» **Tasks to perform**
A) Repeat the part of the forum thread about the club refund from "My thoughts exactly!!!!" up to and including "(Mar 14, 2008)".
B) In the forum thread about the club refund, which usernames have a date in 2009 shown beside them?

My thoughts exactly!!!!

The guy didn't shoot one target for crying out loud!! I don't understand how they could justify keeping his money. I am sure the club will not last if they treat people like this.....


----------



## dw'struth (Mar 14, 2008)

loomis77 said:


> Personally, I would not of asked for my money back. I would of just considered it a donation to the club. But I guess thats just my easy goin' Aussie nature.


Australia also has one of the best, if not the best, economies in the world right now. The fact is that the guy dind't owe them for anything. Not saying that you are wrong, but I wouldn't expect everyone to just write it off...


----------



## field14 (May 21, 2002)

Not exactly the wisest decision made by that club! Bad enough to not refund the money, but if they were laughing at the fella in addition to this, then that is even more inexcusable. Sounds as if they lost one holy heck of a lot more money than simply that $10 refund.

field14 (Tom D.)


----------



## Lowlevlflyer (Aug 2, 2011)

He'd definitely have gotten his money back if it had been at our club... plus there'd have been no telling how many guys scrambling trying to either get his rig fixed, or find him one to shoot!


----------



## varmintvaporize (Feb 9, 2010)

Ashland Bowman can kiss my butt!!!!! What a shame it WAS, I repeat WAS a nice place to shoot. 

I personally know the man this happened to. He is the type of guy that if a club needed money for something, he would drop $100 and not worry about it.


----------



## mikecs4life (Sep 13, 2009)

Awful. He should have been refunded.


----------



## Ultra Limited (May 11, 2006)

field14 said:


> Not exactly the wisest decision made by that club! Bad enough to not refund the money, but if they were laughing at the fella in addition to this, then that is even more inexcusable. Sounds as if they lost one holy heck of a lot more money than simply that $10 refund.
> 
> field14 (Tom D.)



Ditto.


----------



## BenjaminT (Apr 1, 2009)

Refund was definitly required there...


----------



## IndianaBrian (Mar 20, 2009)

A refund was definatly in order. It will cost them in the long run.....so stupid move.


----------



## Robert43 (Aug 2, 2004)

Very poor on the club


----------



## K-DOGG (Jul 10, 2003)

Im only going to reply to this one time. I asked for the guys name in another post to offer him to shoot for free at our next shoot. And again.No one was laughing at him when he came back in to ask for his money back.In hind sight,i should have given his money back? But cant understand why it taken him so long to come back in to ask for his money back? The shoot was almost over? I would have taken the bow back in and showed someone the bow and explained what had happened right away. And I did tell the gentleman that i was sorry about his bow,again NO one was laughing!!! We try to make everyone happy,but in some cases its not possible.So send me his name and he will shoot for free at our next shoot,really this is all i can do after the fact. Our club is over 50 years old,and this is the first time anyone has asked for there money back.


----------



## hoyt669 (Apr 3, 2011)

All the clubs in Southern Indiana would have refunded it


----------



## Leon Garfield (Feb 2, 2008)

» **Record list**

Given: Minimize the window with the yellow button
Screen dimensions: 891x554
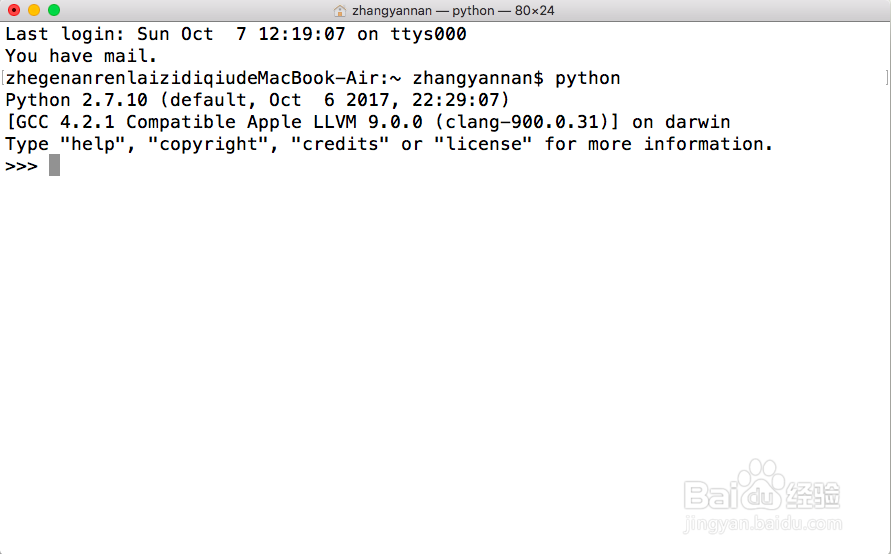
* * *
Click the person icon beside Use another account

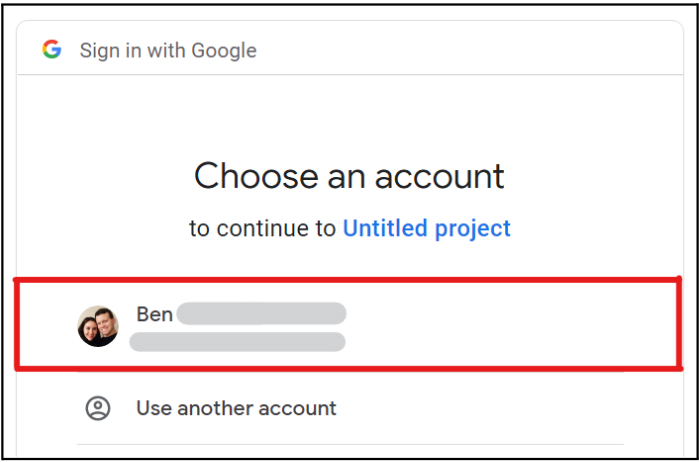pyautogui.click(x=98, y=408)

» **The solutions**
A)
My thoughts exactly!!!!

The guy didn't shoot one target for crying out loud!! I don't understand how they could justify keeping his money. I am sure the club will not last if they treat people like this.....


----------



## dw'struth (Mar 14, 2008)

B) mikecs4life, BenjaminT, IndianaBrian